Compared to other rovers that have been sent to Mars, the "Curiosity" rover is quite large. Here is a picture of mock-up versions of Curiosity (on
the right) compared to size of the a mock-up of one of the twin rovers Spirit and Opportunity (on the left), and the size of the first
Mars rover, Sojourner, that roved several meters of Mars in 1997:
When the MSL arrives on Mars in August 2012, it won't be able to land using the same airbag method used by past Mars Rovers The MSL is too heavy to
to use that airbag system, so it will use another amazing method -- a "space crane" of sorts:
(The "space-crane" is a must see !)
The planned landing site is Gale Crater:
The target crater spans 96 miles (154 kilometers) in diameter and holds a mountain rising higher from the crater floor than Mount Rainier rises
above Seattle. Gale is about the combined area of Connecticut and Rhode Island. Layering in the mound suggests it is the surviving remnant of an
extensive sequence of deposits. The crater is named for Australian astronomer Walter F. Gale.
Here is an animated video giving an overall view of the MSL in action:
A video of the MSL getting prepped at the Kennedy Space Center in Florida:
The Rover -- Power Source
The larger size of the MSL Curiosity Rover means more experiments and a better power supply -- one that can help allow the rover to cover more ground
than Spirit and Opportunity. Curiosity will use a Radioisotope Thermoelectric Generator (RTG), which is essentially a nuclear
The rover’s electrical power will be supplied by a U.S. Department of Energy radioisotope power generator. The multimission radioisotope
thermoelectric generator produces electricity from the heat of plutonium-238’s radioactive decay. This long-lived power supply gives the mission an
operating lifespan on Mars’ surface of a full Mars year (687 Earth days) or more. At launch, the generator will provide about 110 watts of
electrical power to operate the rover’s instruments, robotic arm, wheels, computers and radio. Warm fluids heated by the generator’s excess heat
are plumbed throughout the rover to keep electronics and other systems at acceptable operating temperatures.
Waiting for the "why do we spend money on Nasa (.7%) of federal budget while we have homeless/starving people in this country" crowd. even though over
half the federal budget goes to social program spending
edit on 24-11-2011 by Fitch303 because: (no reason given)
It is scheduled to arrive on Mars by August of next year.
So, what you are telling me is that NASA has 9 months to go ahead and work up some fake photos/videos?
Yippee unmanned space flights!!!! So much easier to fake.
I mean really you think they would show us the video from 2.6 seconds after landing when some big robot bashing hairy green Martian comes barreling at
the camera like one of those "When animals attack" shows and everything goes to static? NO. Right now NASA is in a photo studio gluing rocks into
place just to trick us almost a year from now. Methodical pricks.

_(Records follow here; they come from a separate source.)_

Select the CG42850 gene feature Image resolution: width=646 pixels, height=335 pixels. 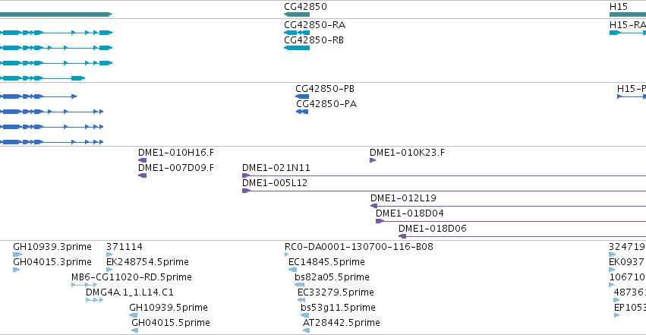coord(297,15)
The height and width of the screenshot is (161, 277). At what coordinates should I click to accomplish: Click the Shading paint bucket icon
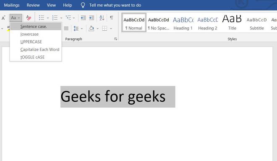pos(91,28)
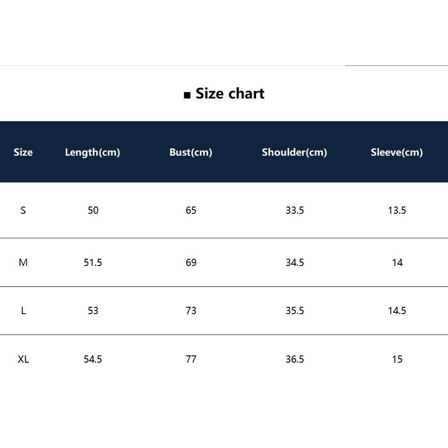Image resolution: width=448 pixels, height=448 pixels.
Task: Click the sleeve value 14.5
Action: pos(397,310)
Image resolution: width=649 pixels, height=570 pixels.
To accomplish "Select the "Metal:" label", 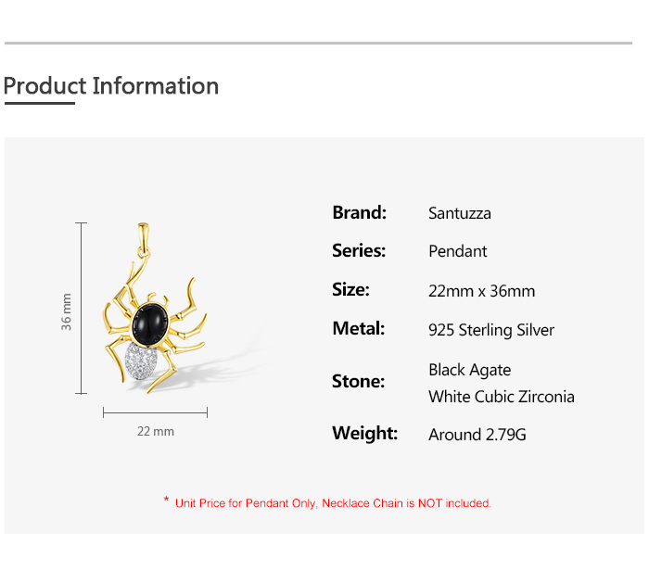I will click(x=358, y=328).
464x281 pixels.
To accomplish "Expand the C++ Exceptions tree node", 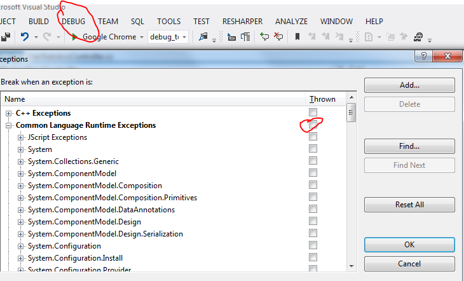I will (9, 113).
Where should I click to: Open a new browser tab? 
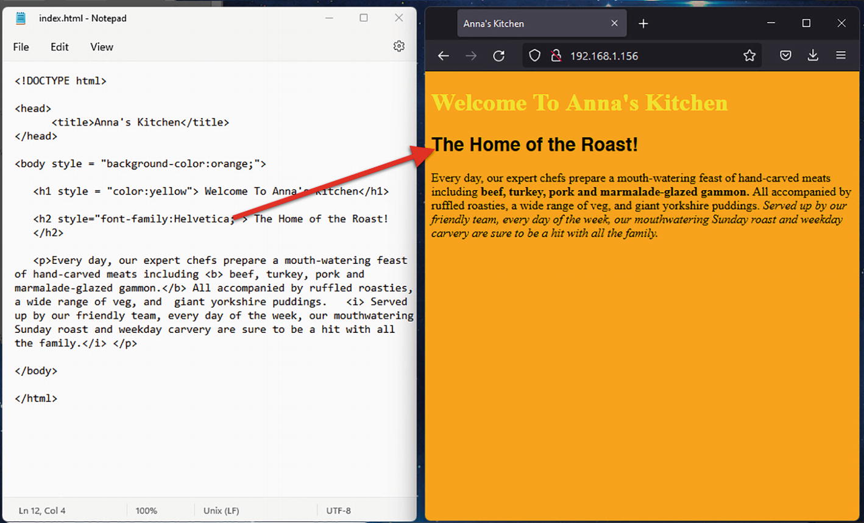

On a more serious note....
I really hope we find like 12 faces this time around, would simply make my day.
Oh I certainly hope so!!! Cause' ya know, once the ummmm economy straightens out and the uhhh... elections are over, and the Illuminati gets bored.
Oh, let me see... and the government stops being well, themselves, and a new Mayan chart comes out telling everyone the world will end only sometime
after 3466 AD. What else will there be for us to talk about on ATS other than Mars faces?
The burden of proof lies with those that postulate intelligently created architectural structures because science already has the evidence to counter
that notion. It is not in the interest of exploration to prove that pareidolia is imagined and incorrect, (a common dictionary already describes it),
it is the interest of science to find any indications of evidence of past or present organic life sustaining signatures. I'll be the first to change
my perspective when a day ever comes that solid proof of any unearthly construction or tangible evidence of an intelligent life other than originating
here on earth, is reveled on any other terrestrial space body, it just so happens everything so far points against it. I side with the tangible side
of things until that side proves me in error, tangibly.